→ WHAT YOU SHOULD DO:
Copy every item below line for line, with no changes to wording, spacing, or numbers.

→ RECORDS FOR THE EXERCISE:

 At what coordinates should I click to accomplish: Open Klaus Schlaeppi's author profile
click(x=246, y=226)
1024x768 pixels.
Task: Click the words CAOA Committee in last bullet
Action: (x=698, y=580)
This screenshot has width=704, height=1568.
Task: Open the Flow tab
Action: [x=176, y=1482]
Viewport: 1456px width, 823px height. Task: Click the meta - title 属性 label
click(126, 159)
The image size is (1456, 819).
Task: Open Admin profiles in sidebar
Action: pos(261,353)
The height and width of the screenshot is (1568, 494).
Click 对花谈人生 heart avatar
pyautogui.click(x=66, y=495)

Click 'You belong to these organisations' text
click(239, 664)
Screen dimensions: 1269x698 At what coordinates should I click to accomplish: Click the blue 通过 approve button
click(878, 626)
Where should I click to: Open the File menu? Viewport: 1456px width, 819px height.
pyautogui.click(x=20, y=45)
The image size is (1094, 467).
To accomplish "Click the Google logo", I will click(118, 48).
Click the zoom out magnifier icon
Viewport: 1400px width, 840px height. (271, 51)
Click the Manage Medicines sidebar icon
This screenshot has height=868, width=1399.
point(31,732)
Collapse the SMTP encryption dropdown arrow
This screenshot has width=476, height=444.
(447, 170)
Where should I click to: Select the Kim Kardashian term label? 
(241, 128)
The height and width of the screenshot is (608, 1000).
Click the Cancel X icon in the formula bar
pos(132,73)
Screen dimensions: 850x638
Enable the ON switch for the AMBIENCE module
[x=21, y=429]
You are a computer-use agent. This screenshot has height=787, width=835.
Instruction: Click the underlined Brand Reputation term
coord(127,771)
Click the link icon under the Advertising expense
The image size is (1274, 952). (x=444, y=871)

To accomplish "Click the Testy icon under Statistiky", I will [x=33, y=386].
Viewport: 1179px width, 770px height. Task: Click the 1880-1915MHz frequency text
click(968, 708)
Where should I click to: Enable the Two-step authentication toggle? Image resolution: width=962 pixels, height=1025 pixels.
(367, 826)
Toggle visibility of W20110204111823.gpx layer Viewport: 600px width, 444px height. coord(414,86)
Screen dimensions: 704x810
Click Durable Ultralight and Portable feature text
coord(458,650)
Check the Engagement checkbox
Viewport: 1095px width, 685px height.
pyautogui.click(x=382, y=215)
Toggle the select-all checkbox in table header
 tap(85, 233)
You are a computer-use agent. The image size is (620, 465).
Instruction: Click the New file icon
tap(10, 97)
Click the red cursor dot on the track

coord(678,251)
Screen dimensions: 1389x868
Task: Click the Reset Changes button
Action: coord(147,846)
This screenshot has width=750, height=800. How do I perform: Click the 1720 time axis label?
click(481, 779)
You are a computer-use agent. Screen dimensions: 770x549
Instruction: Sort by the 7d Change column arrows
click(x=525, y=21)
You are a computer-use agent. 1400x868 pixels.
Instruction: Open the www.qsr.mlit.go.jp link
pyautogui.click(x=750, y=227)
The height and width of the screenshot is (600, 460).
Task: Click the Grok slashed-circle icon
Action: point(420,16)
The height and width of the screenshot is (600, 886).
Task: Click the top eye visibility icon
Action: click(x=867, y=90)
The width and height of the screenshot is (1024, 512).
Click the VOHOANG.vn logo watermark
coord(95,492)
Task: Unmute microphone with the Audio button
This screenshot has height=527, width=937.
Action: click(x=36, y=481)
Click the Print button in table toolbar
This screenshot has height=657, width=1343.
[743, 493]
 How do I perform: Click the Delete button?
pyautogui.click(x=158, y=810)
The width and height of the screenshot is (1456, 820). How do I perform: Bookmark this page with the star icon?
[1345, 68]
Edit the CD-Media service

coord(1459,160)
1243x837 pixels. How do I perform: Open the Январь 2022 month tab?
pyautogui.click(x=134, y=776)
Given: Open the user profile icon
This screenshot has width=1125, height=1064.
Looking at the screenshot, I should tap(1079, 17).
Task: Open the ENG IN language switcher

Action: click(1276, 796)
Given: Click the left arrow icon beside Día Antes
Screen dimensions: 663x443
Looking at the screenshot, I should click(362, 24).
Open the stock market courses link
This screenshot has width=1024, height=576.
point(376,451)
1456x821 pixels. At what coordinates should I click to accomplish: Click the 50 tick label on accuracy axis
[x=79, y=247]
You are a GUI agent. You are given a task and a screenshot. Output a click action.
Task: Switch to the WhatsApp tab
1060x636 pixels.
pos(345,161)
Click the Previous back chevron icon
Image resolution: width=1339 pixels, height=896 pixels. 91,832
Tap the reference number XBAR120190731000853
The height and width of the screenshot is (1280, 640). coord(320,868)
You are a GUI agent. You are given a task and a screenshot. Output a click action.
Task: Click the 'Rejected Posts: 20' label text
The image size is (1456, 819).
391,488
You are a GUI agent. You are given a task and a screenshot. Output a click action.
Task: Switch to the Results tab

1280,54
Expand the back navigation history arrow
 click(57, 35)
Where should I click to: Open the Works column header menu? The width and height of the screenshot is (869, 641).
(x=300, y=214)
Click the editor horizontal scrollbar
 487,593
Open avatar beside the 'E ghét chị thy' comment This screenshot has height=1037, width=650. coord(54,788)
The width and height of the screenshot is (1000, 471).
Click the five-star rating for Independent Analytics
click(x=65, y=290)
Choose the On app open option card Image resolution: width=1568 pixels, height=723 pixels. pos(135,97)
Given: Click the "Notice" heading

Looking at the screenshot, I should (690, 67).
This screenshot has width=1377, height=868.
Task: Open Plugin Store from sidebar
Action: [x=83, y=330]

→ REPLY:
 At what coordinates should I click to accomplish: Open Klaus Schlaeppi's author profile
click(x=246, y=226)
1024x768 pixels.
Task: Click the words CAOA Committee in last bullet
Action: (x=698, y=580)
This screenshot has width=704, height=1568.
Task: Open the Flow tab
Action: [x=176, y=1482]
Viewport: 1456px width, 823px height. Task: Click the meta - title 属性 label
click(126, 159)
The image size is (1456, 819).
Task: Open Admin profiles in sidebar
Action: pos(261,353)
The height and width of the screenshot is (1568, 494).
Click 对花谈人生 heart avatar
pyautogui.click(x=66, y=495)

Click 'You belong to these organisations' text
click(239, 664)
Screen dimensions: 1269x698 At what coordinates should I click to accomplish: Click the blue 通过 approve button
click(878, 626)
Where should I click to: Open the File menu? Viewport: 1456px width, 819px height.
pyautogui.click(x=20, y=45)
The image size is (1094, 467).
To accomplish "Click the Google logo", I will click(118, 48).
Click the zoom out magnifier icon
Viewport: 1400px width, 840px height. (271, 51)
Click the Manage Medicines sidebar icon
This screenshot has height=868, width=1399.
point(31,732)
Collapse the SMTP encryption dropdown arrow
This screenshot has width=476, height=444.
(447, 170)
Where should I click to: Select the Kim Kardashian term label? 
(241, 128)
The height and width of the screenshot is (608, 1000).
Click the Cancel X icon in the formula bar
pos(132,73)
Screen dimensions: 850x638
Enable the ON switch for the AMBIENCE module
[x=21, y=429]
You are a computer-use agent. This screenshot has height=787, width=835.
Instruction: Click the underlined Brand Reputation term
coord(127,771)
Click the link icon under the Advertising expense
The image size is (1274, 952). (x=444, y=871)

To accomplish "Click the Testy icon under Statistiky", I will [x=33, y=386].
Viewport: 1179px width, 770px height. Task: Click the 1880-1915MHz frequency text
click(968, 708)
Where should I click to: Enable the Two-step authentication toggle? Image resolution: width=962 pixels, height=1025 pixels.
(367, 826)
Toggle visibility of W20110204111823.gpx layer Viewport: 600px width, 444px height. coord(414,86)
Screen dimensions: 704x810
Click Durable Ultralight and Portable feature text
coord(458,650)
Check the Engagement checkbox
Viewport: 1095px width, 685px height.
pyautogui.click(x=382, y=215)
Toggle the select-all checkbox in table header
 tap(85, 233)
You are a computer-use agent. The image size is (620, 465).
Instruction: Click the New file icon
tap(10, 97)
Click the red cursor dot on the track

coord(678,251)
Screen dimensions: 1389x868
Task: Click the Reset Changes button
Action: coord(147,846)
This screenshot has width=750, height=800. How do I perform: Click the 1720 time axis label?
click(481, 779)
You are a computer-use agent. Screen dimensions: 770x549
Instruction: Sort by the 7d Change column arrows
click(x=525, y=21)
You are a computer-use agent. 1400x868 pixels.
Instruction: Open the www.qsr.mlit.go.jp link
pyautogui.click(x=750, y=227)
The height and width of the screenshot is (600, 460).
Task: Click the Grok slashed-circle icon
Action: point(420,16)
The height and width of the screenshot is (600, 886).
Task: Click the top eye visibility icon
Action: click(x=867, y=90)
The width and height of the screenshot is (1024, 512).
Click the VOHOANG.vn logo watermark
coord(95,492)
Task: Unmute microphone with the Audio button
This screenshot has height=527, width=937.
Action: click(x=36, y=481)
Click the Print button in table toolbar
This screenshot has height=657, width=1343.
[743, 493]
 How do I perform: Click the Delete button?
pyautogui.click(x=158, y=810)
The width and height of the screenshot is (1456, 820). How do I perform: Bookmark this page with the star icon?
[1345, 68]
Edit the CD-Media service

coord(1459,160)
1243x837 pixels. How do I perform: Open the Январь 2022 month tab?
pyautogui.click(x=134, y=776)
Given: Open the user profile icon
This screenshot has width=1125, height=1064.
Looking at the screenshot, I should tap(1079, 17).
Task: Open the ENG IN language switcher

Action: click(1276, 796)
Given: Click the left arrow icon beside Día Antes
Screen dimensions: 663x443
Looking at the screenshot, I should click(362, 24).
Open the stock market courses link
This screenshot has width=1024, height=576.
point(376,451)
1456x821 pixels. At what coordinates should I click to accomplish: Click the 50 tick label on accuracy axis
[x=79, y=247]
You are a GUI agent. You are given a task and a screenshot. Output a click action.
Task: Switch to the WhatsApp tab
1060x636 pixels.
pos(345,161)
Click the Previous back chevron icon
Image resolution: width=1339 pixels, height=896 pixels. 91,832
Tap the reference number XBAR120190731000853
The height and width of the screenshot is (1280, 640). coord(320,868)
You are a GUI agent. You are given a task and a screenshot. Output a click action.
Task: Click the 'Rejected Posts: 20' label text
The image size is (1456, 819).
391,488
You are a GUI agent. You are given a task and a screenshot. Output a click action.
Task: Switch to the Results tab

1280,54
Expand the back navigation history arrow
 click(57, 35)
Where should I click to: Open the Works column header menu? The width and height of the screenshot is (869, 641).
(x=300, y=214)
Click the editor horizontal scrollbar
 487,593
Open avatar beside the 'E ghét chị thy' comment This screenshot has height=1037, width=650. coord(54,788)
The width and height of the screenshot is (1000, 471).
Click the five-star rating for Independent Analytics
click(x=65, y=290)
Choose the On app open option card Image resolution: width=1568 pixels, height=723 pixels. pos(135,97)
Given: Click the "Notice" heading

Looking at the screenshot, I should (690, 67).
This screenshot has width=1377, height=868.
Task: Open Plugin Store from sidebar
Action: [x=83, y=330]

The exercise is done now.